**Task details**: Report how many lines of the data below contain the string "Where" with case counting, and give only that number.
**********
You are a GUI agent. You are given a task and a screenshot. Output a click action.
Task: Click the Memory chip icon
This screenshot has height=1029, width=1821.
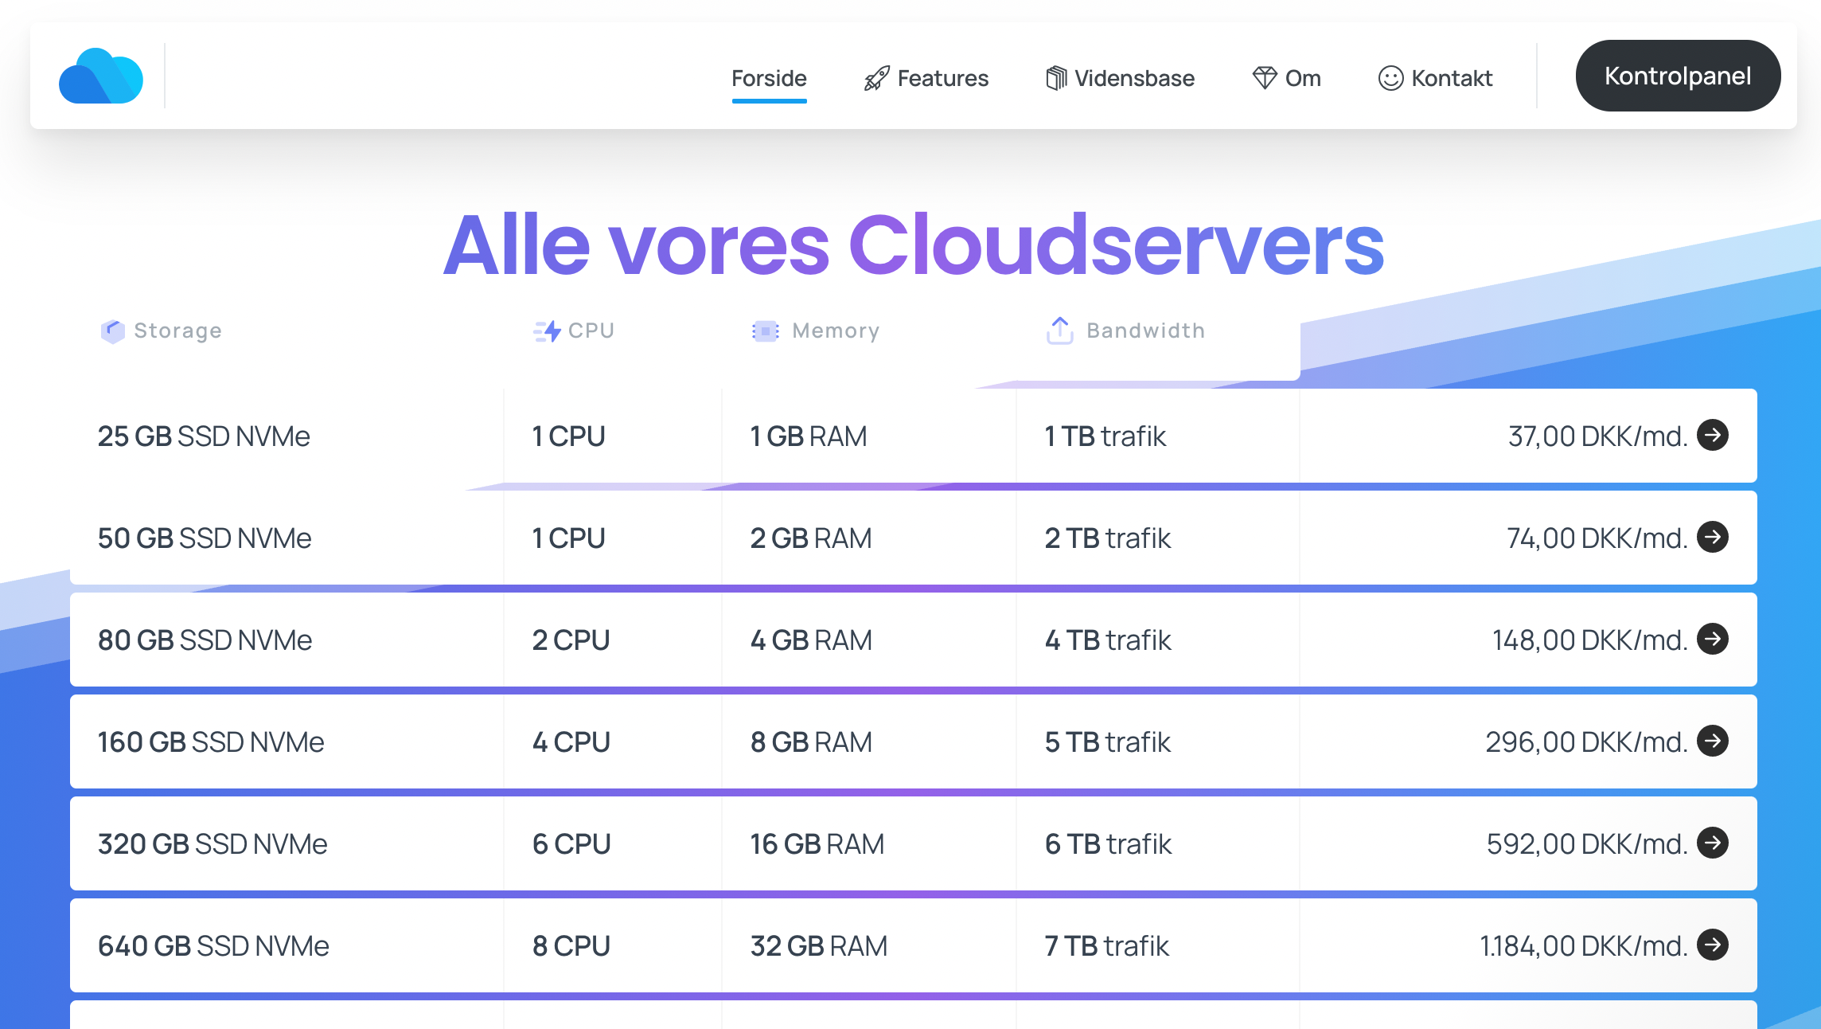pyautogui.click(x=766, y=331)
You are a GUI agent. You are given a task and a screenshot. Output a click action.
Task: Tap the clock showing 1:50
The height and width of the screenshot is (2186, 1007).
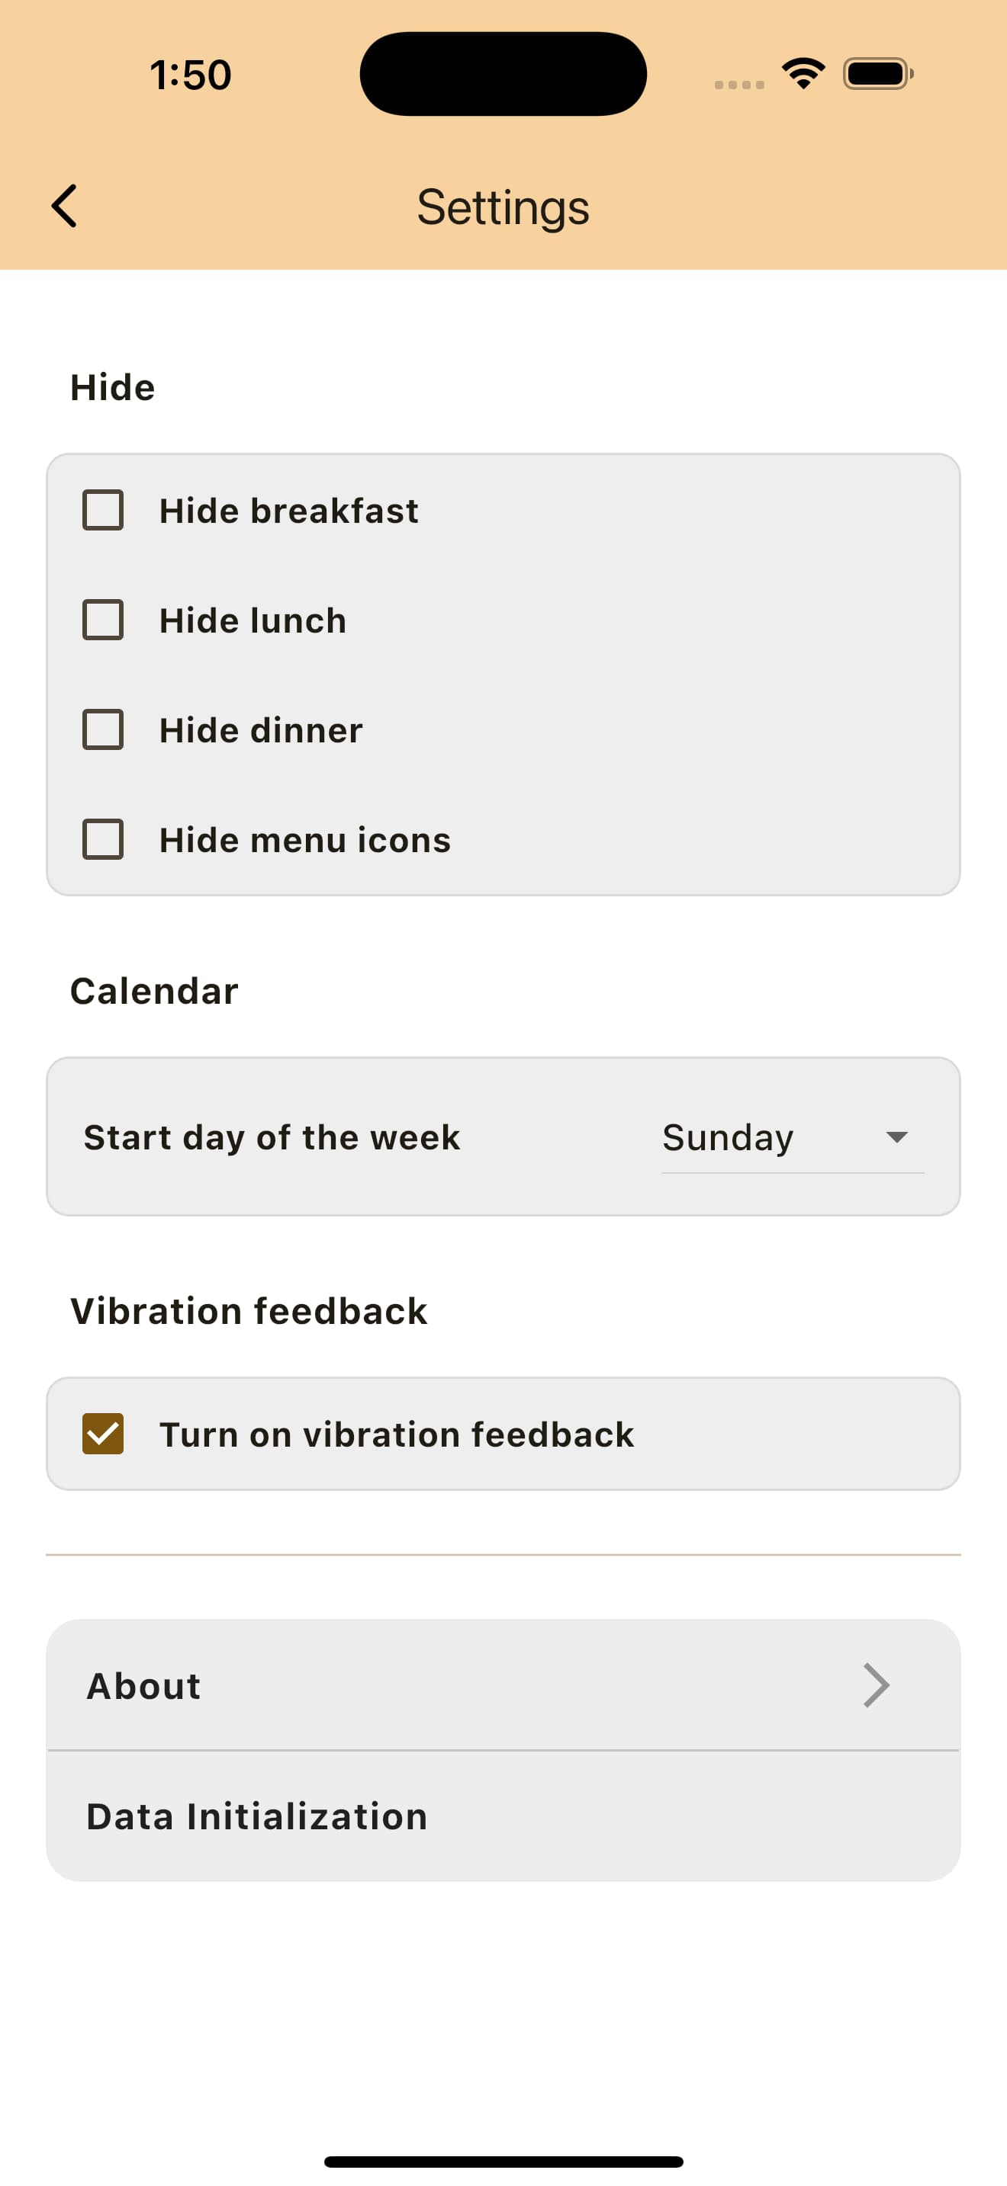pyautogui.click(x=190, y=75)
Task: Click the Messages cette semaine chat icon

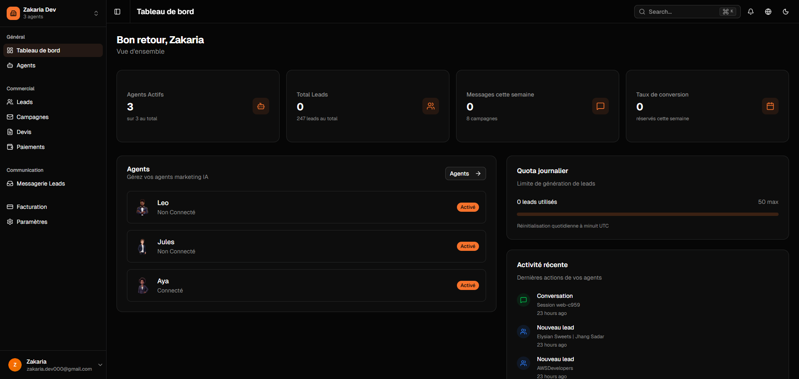Action: pyautogui.click(x=600, y=106)
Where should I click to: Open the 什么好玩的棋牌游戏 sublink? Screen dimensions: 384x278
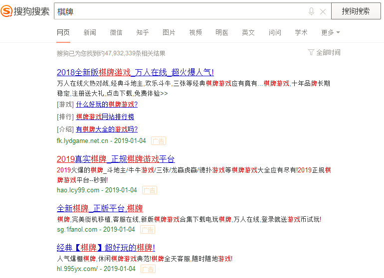[107, 105]
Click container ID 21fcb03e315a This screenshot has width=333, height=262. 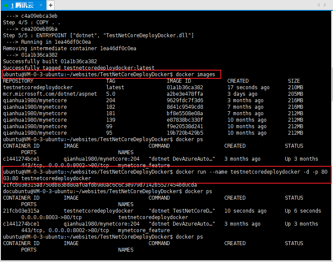pyautogui.click(x=21, y=211)
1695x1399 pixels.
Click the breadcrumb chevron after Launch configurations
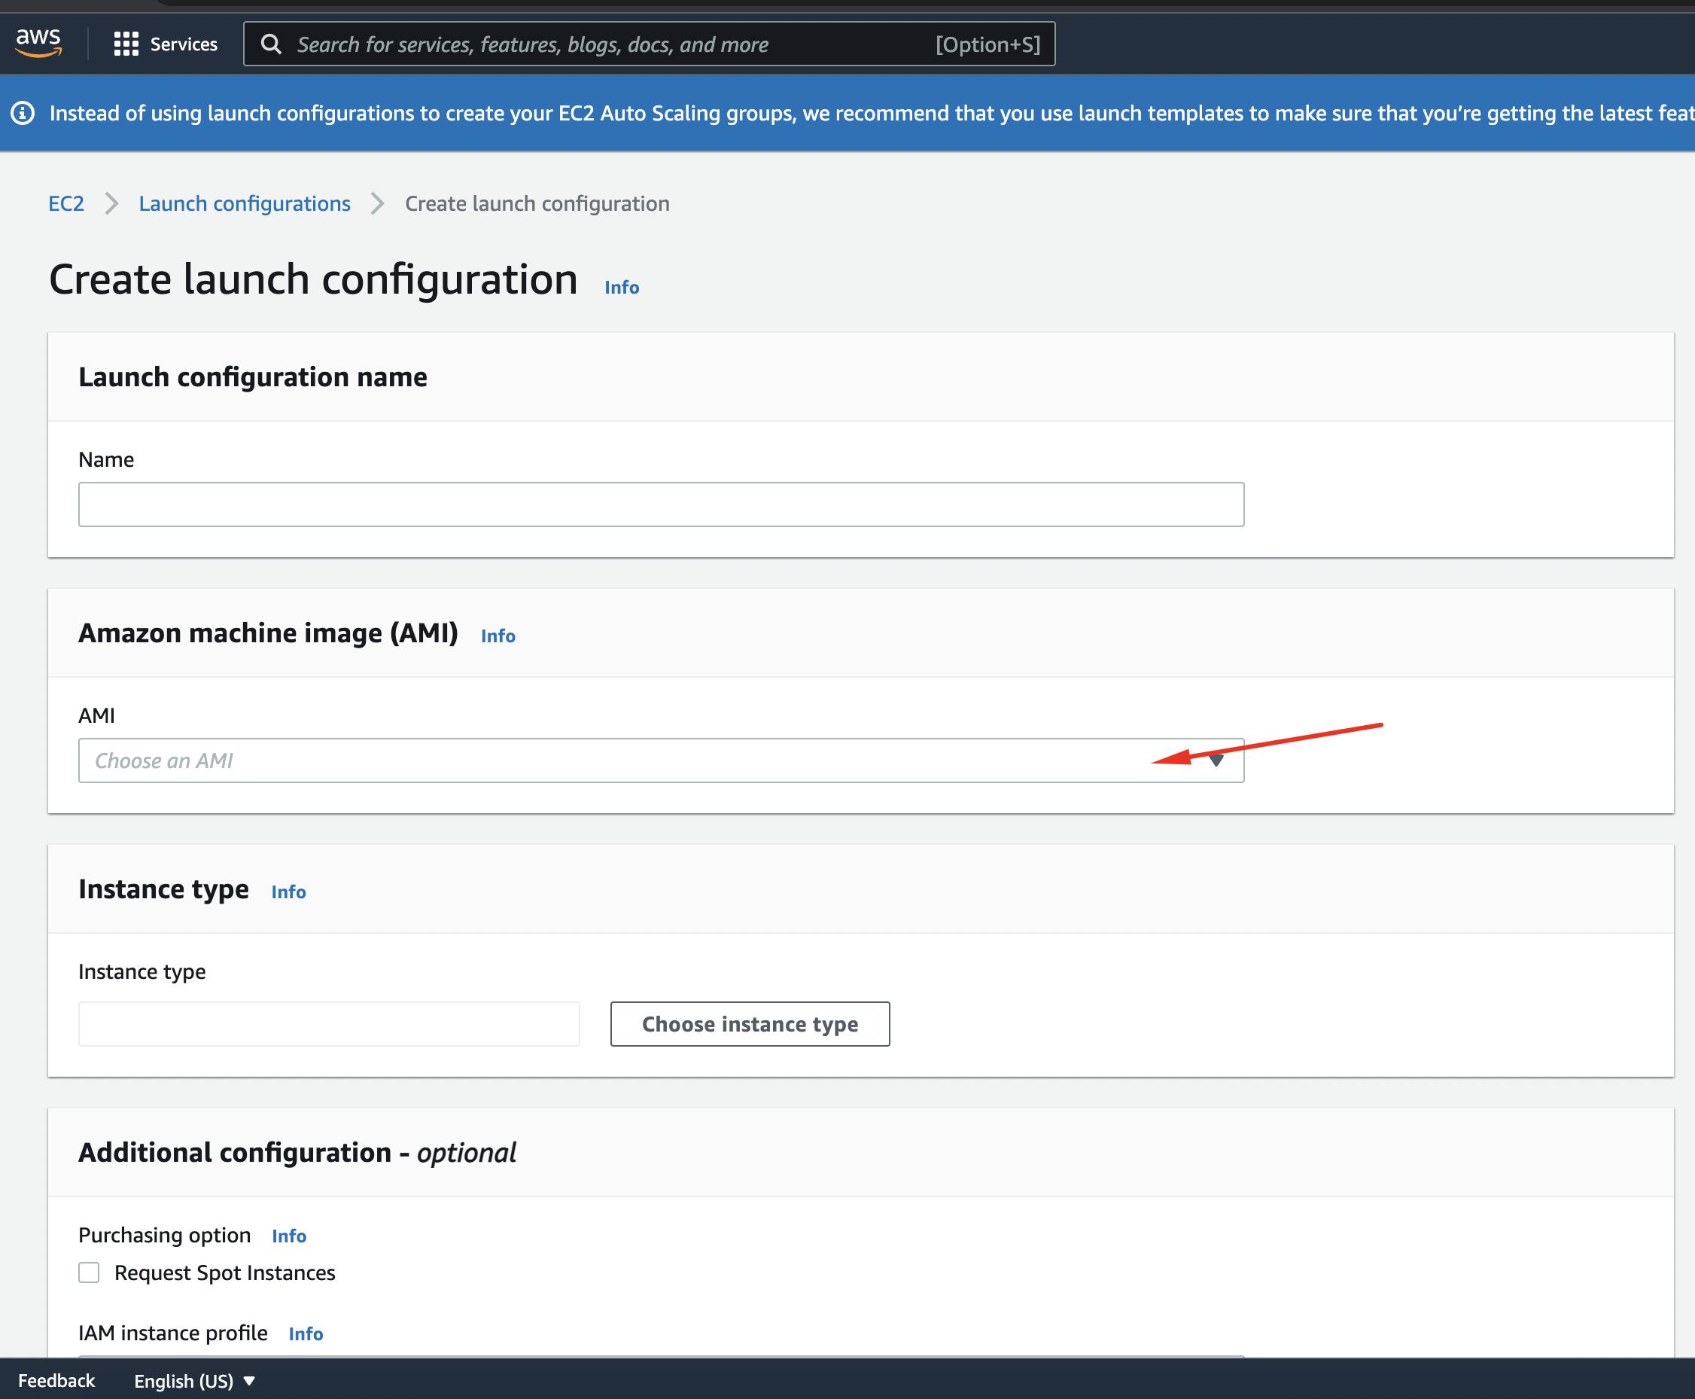point(377,203)
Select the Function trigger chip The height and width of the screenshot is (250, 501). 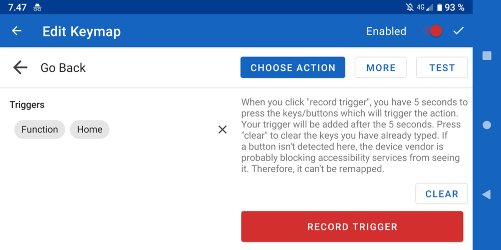pos(40,130)

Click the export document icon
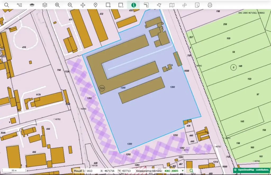[x=197, y=5]
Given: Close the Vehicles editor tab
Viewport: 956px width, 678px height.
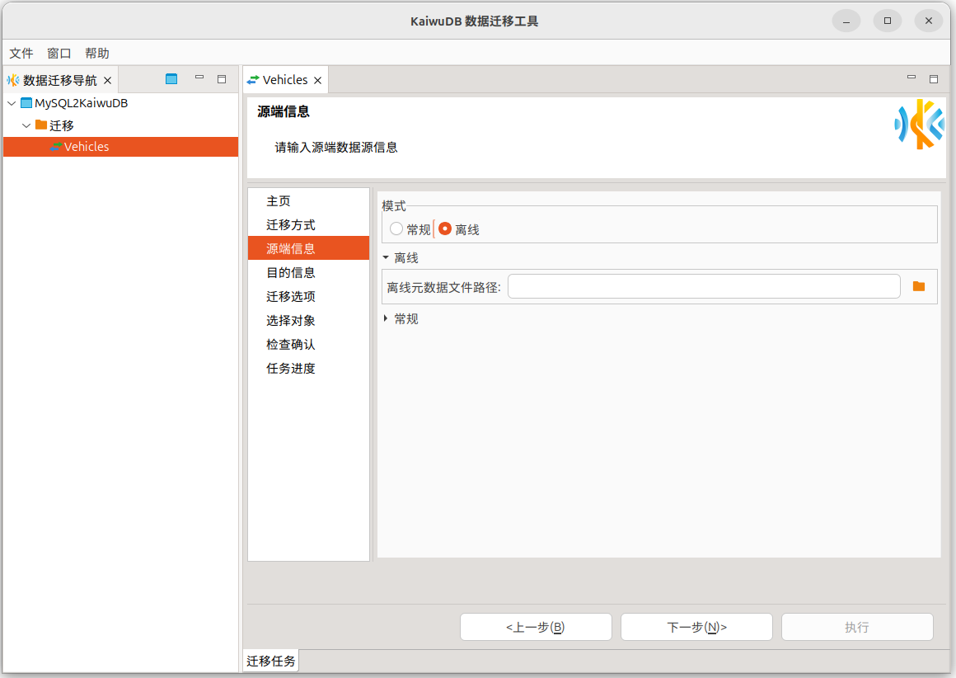Looking at the screenshot, I should coord(318,81).
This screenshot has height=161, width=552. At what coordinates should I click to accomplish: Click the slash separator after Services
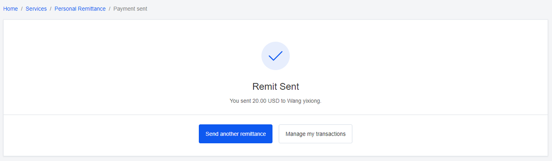click(x=51, y=9)
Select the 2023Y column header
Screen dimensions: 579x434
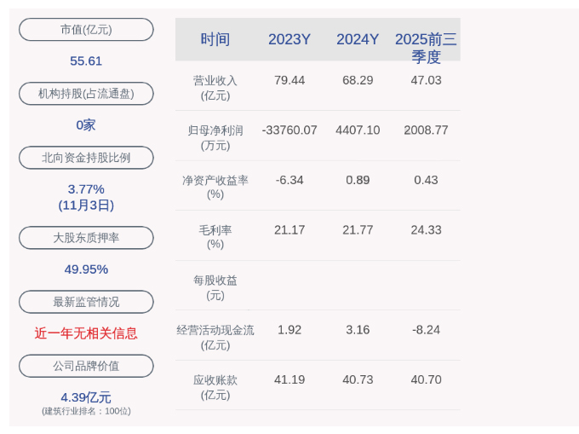[290, 39]
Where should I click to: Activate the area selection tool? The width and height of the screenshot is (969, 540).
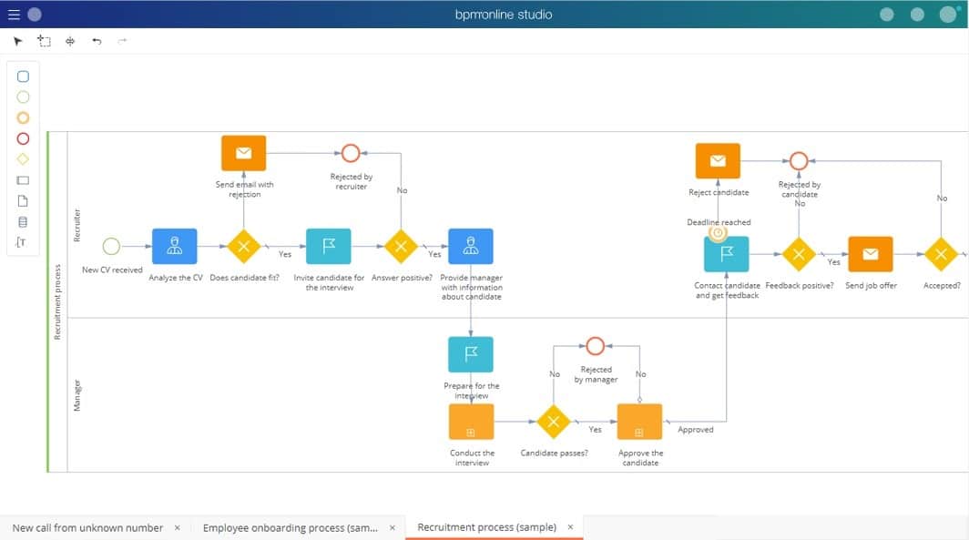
**********
**Exercise output**: 2